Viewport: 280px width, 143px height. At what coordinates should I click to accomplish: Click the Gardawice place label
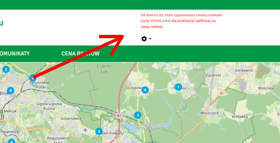pos(244,70)
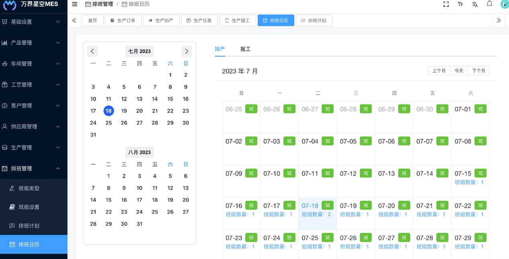
Task: Select July 25 in the mini calendar
Action: pyautogui.click(x=109, y=123)
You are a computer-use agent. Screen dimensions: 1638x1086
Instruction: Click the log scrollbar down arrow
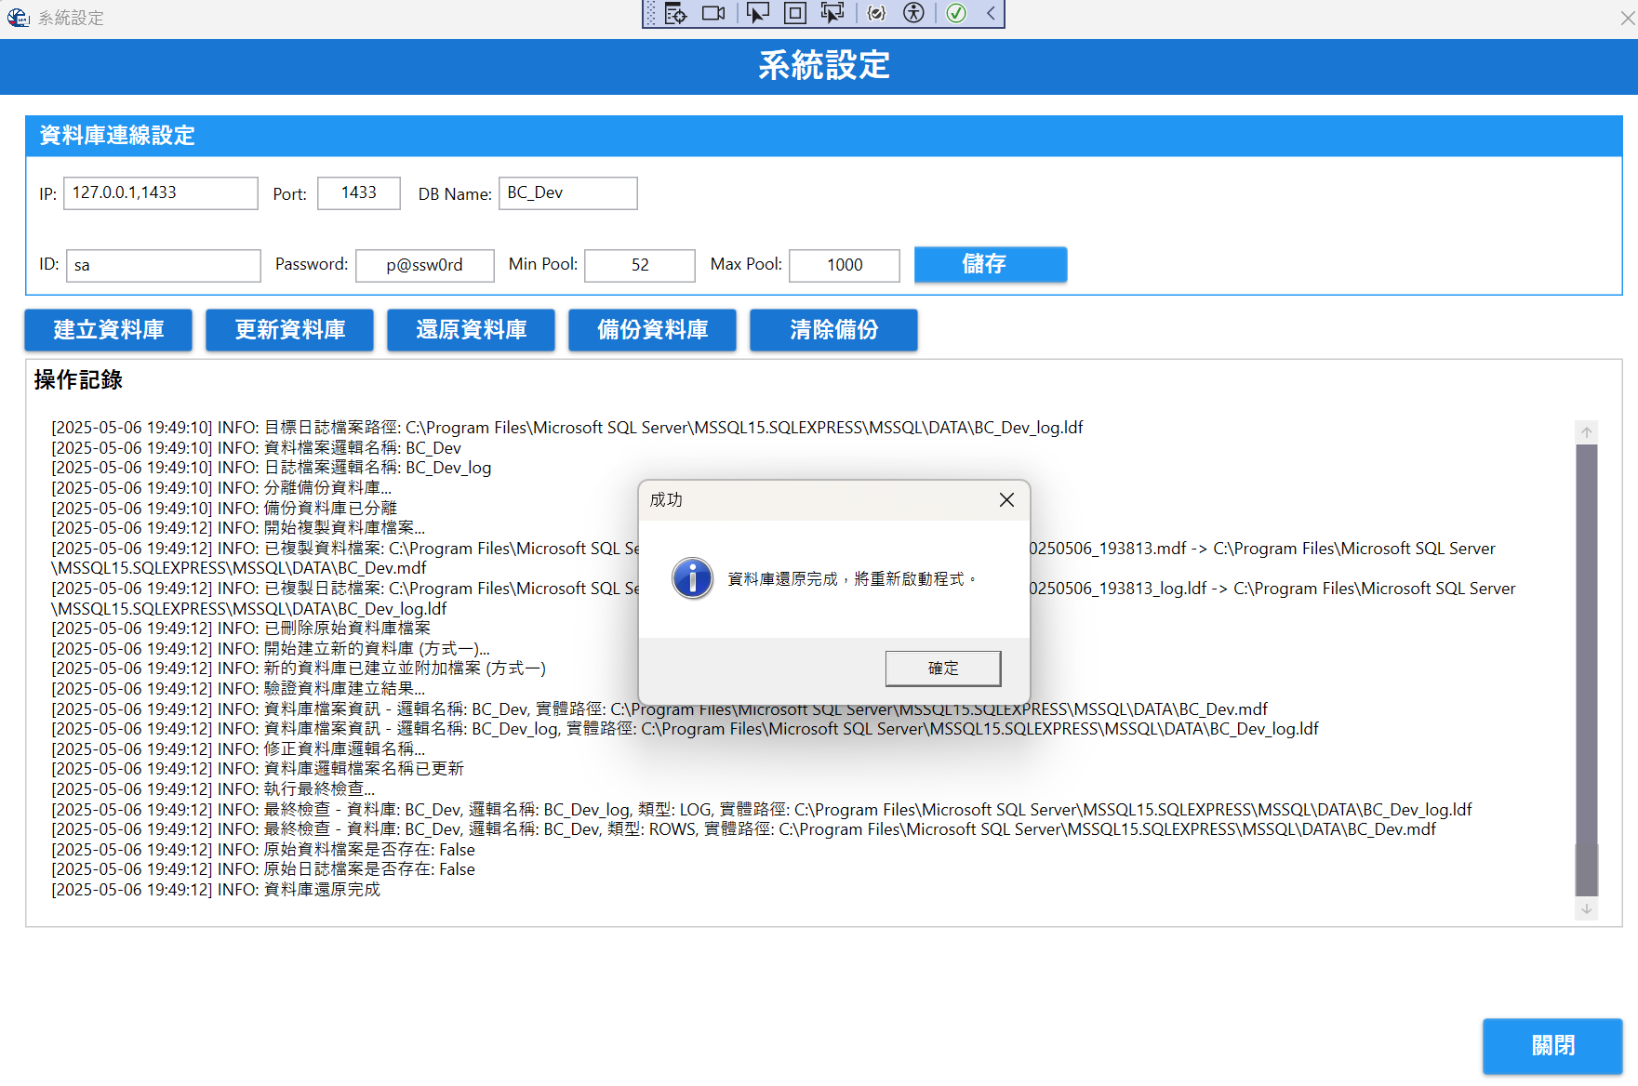1587,909
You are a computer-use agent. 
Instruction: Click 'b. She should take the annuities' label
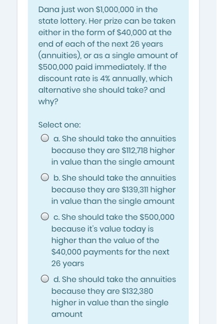tap(115, 178)
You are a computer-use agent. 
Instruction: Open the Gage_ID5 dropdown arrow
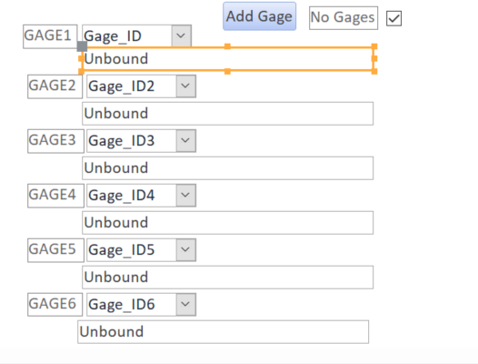(185, 249)
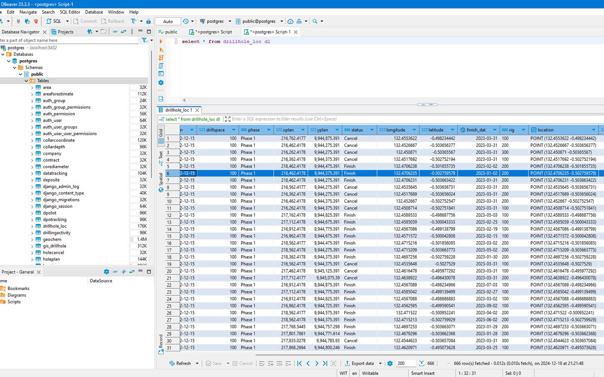The width and height of the screenshot is (604, 377).
Task: Toggle the Record panel mode
Action: tap(161, 344)
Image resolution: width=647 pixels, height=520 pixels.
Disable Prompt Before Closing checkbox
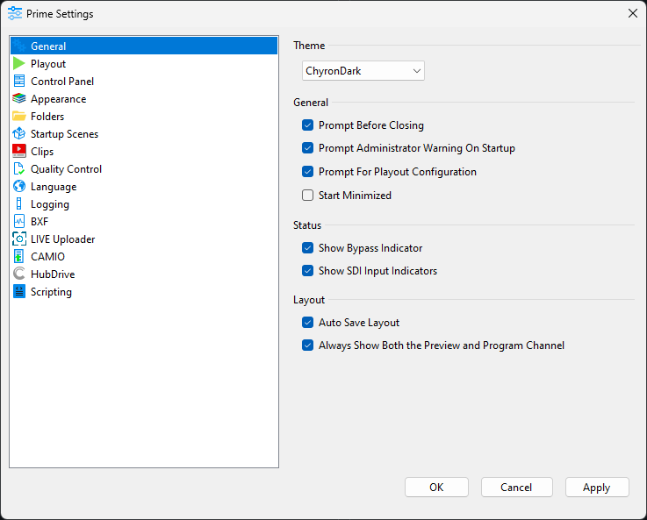click(x=307, y=125)
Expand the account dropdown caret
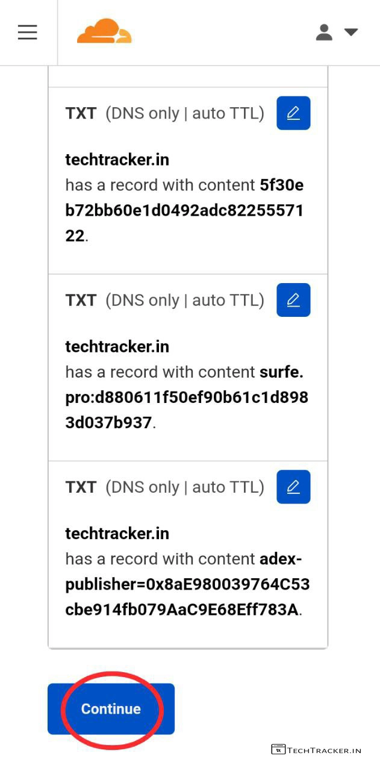The height and width of the screenshot is (771, 380). tap(351, 32)
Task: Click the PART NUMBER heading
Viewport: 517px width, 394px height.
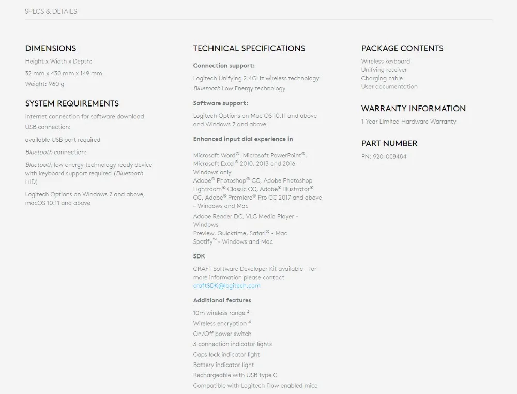Action: coord(389,143)
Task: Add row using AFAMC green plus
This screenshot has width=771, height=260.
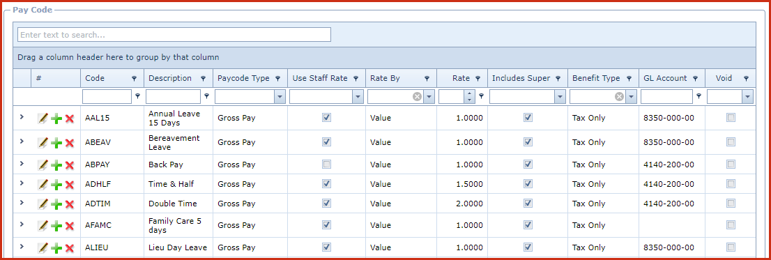Action: click(x=56, y=226)
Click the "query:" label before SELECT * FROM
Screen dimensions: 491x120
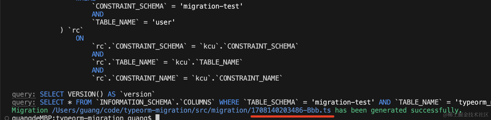tap(24, 102)
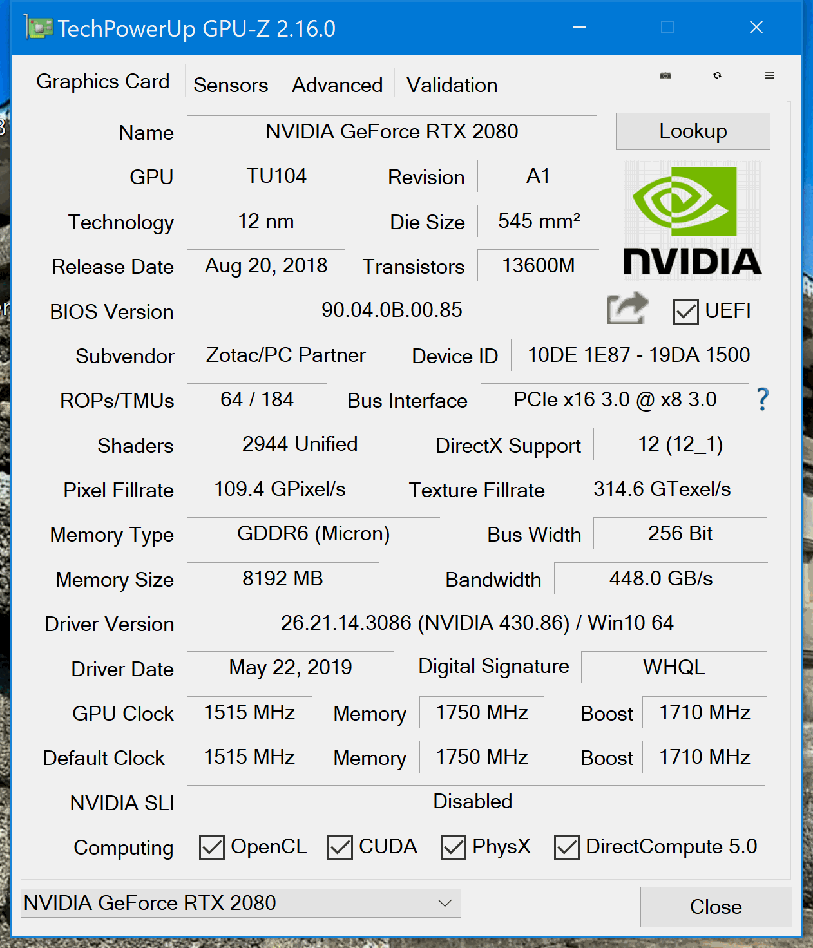Open the hamburger menu icon
Image resolution: width=813 pixels, height=948 pixels.
[769, 76]
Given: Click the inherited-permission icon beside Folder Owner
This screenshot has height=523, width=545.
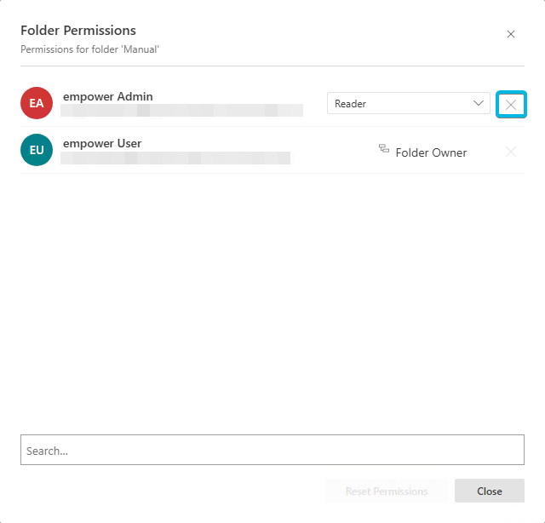Looking at the screenshot, I should click(x=384, y=148).
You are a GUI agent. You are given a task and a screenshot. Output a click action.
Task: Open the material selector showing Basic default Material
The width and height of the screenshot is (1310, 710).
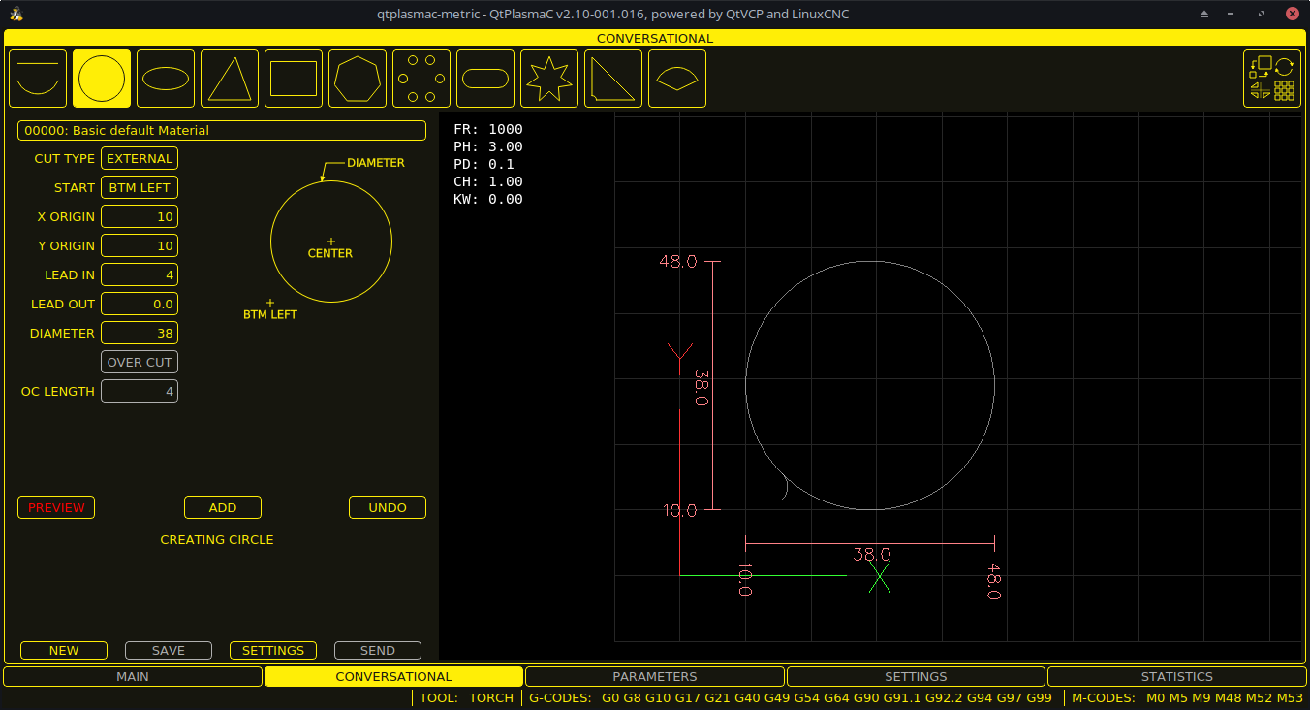click(x=222, y=130)
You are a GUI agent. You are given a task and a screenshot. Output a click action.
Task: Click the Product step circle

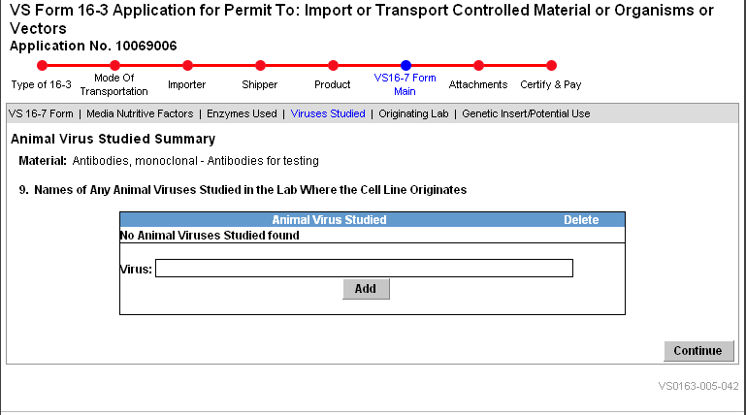(333, 66)
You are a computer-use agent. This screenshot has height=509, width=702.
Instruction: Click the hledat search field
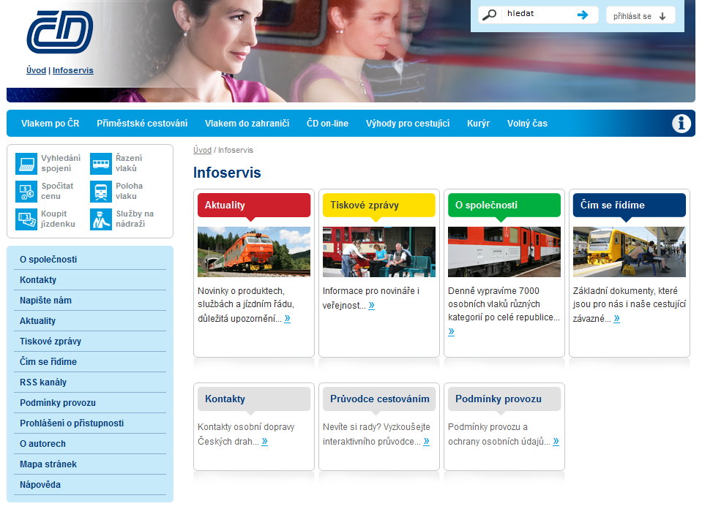coord(537,14)
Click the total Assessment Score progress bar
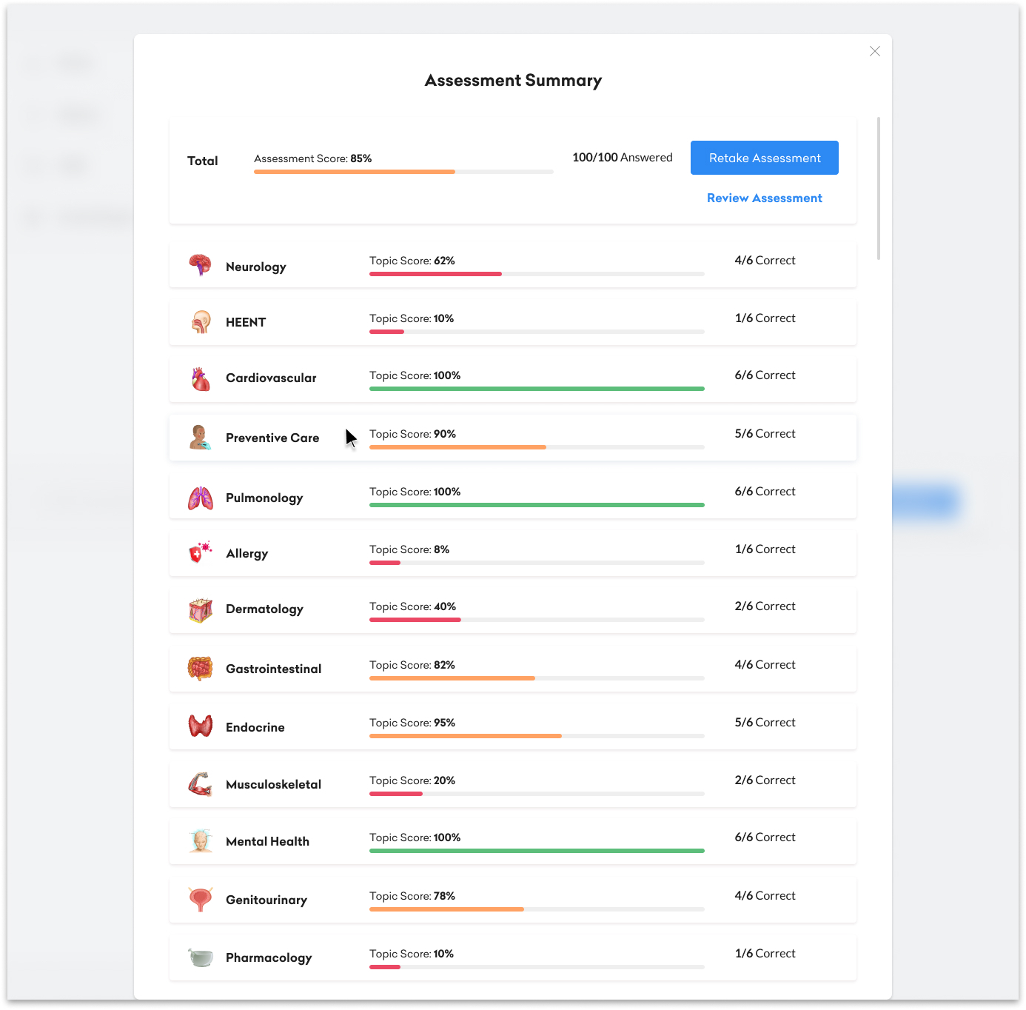The image size is (1026, 1010). click(403, 172)
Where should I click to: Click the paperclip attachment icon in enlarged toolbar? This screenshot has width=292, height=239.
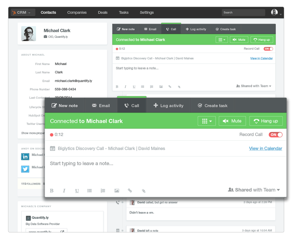143,191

============================================================

### Exercise objective
Among the records, count every line where "computer" appears. Reply with the total alone.

### Response to this task
4